Sorry to be pedantic, Gulliver, but this is really getting me. Where does it say that a cheque which is crossed a/c payee only means that the payee has sole title to the proceeds? I can not find any terms and conditions anywhere that state that lodging an a/c payee only cheque into an account in the payee's name must be endorsed by the payee if that account is a joint account. 

Is there case law, perhaps, not available to regular people?

And is the bank not required to state this in their terms and conditions?


----------



## Brendan Burgess (13 Aug 2011)

> Where  does it say that a cheque which is crossed a/c payee only means that the  payee has sole title to the proceeds?


That is why someone puts the name of the person on a cheque. If they did not do so, then it would be in effect a bearer cheque and whoever was in possession of it, could cash it. 

I don't know if I am allowed to make out a cheque saying "Pay anyone" or "pay the bearer".  But if I say pay "Daisy 2012" then obviously only Daisy 2012 should get the money, even if John Dory finds it. 

Daisy can endorse the back of it, which makes it a bearer cheque. It can be lodged into any account. 

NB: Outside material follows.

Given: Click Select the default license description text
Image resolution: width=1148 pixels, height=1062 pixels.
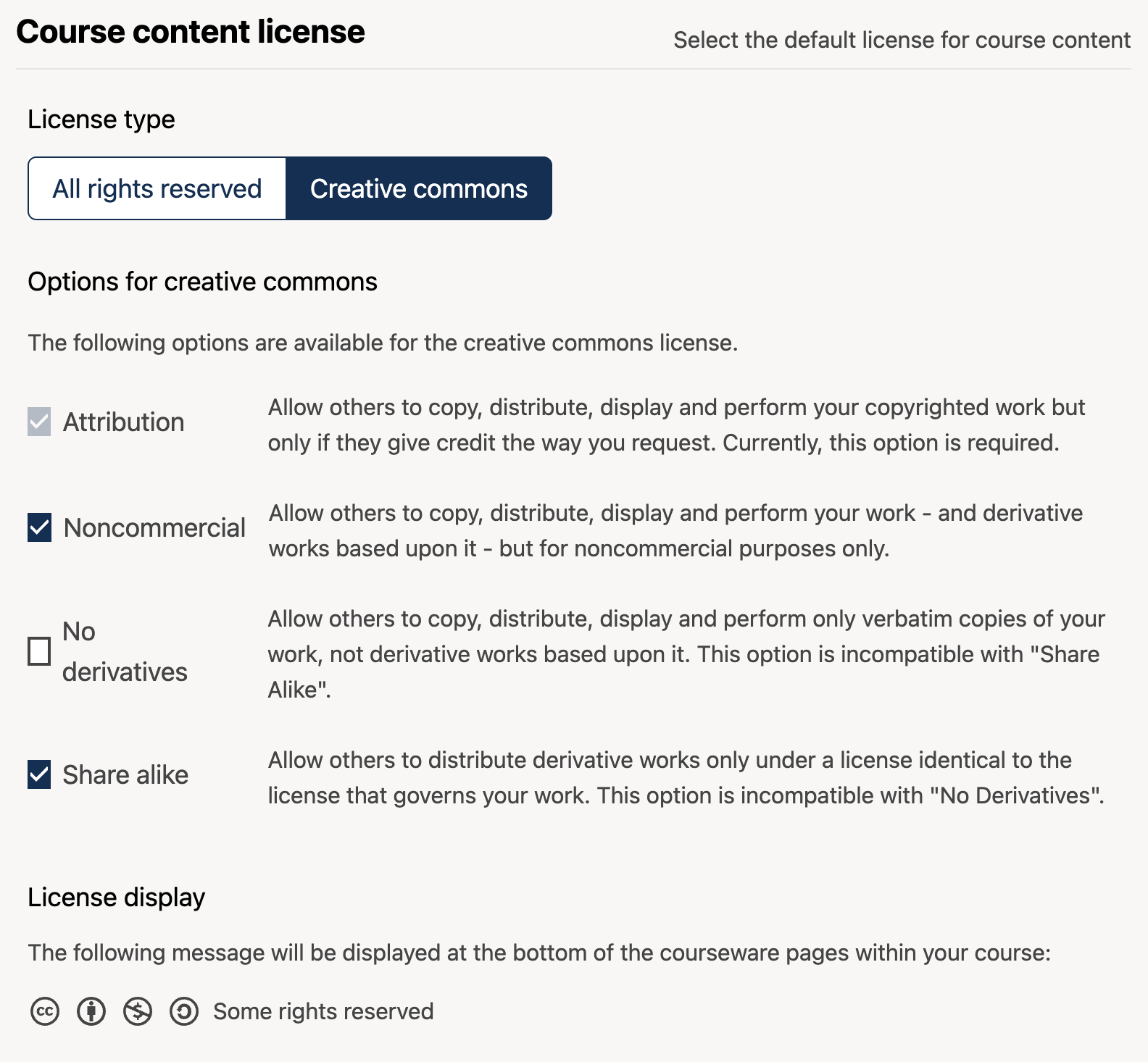Looking at the screenshot, I should click(x=902, y=40).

If I cross it "A/c payee only" then Daisy can't endorse it and must cash it herself or lodge it to her own account. Check out Wikipedia for more on crossing cheques.


----------



## Padraigb (13 Aug 2011)

Daisy2012 said:


> Sorry to be pedantic, Gulliver, but this is really getting me. Where does it say that a cheque which is crossed a/c payee only means that the payee has sole title to the proceeds? ...



By definition (Bills of Exchange Act, to which I referred you earlier) the payee of a cheque has sole title to that cheque - even if that cheque is uncrossed.

Laws are drafted for general applicability. No parliamentary draughtsman is going to insert a clause governing the circumstance of the niece of a payee attempting to lodge an unendorsed cheque to an joint account to which the payee and his spouse are parties.


----------



## Padraigb (13 Aug 2011)

Brendan Burgess said:


> ... I don't know if I am allowed to make out a cheque saying "Pay anyone" or "pay the bearer"....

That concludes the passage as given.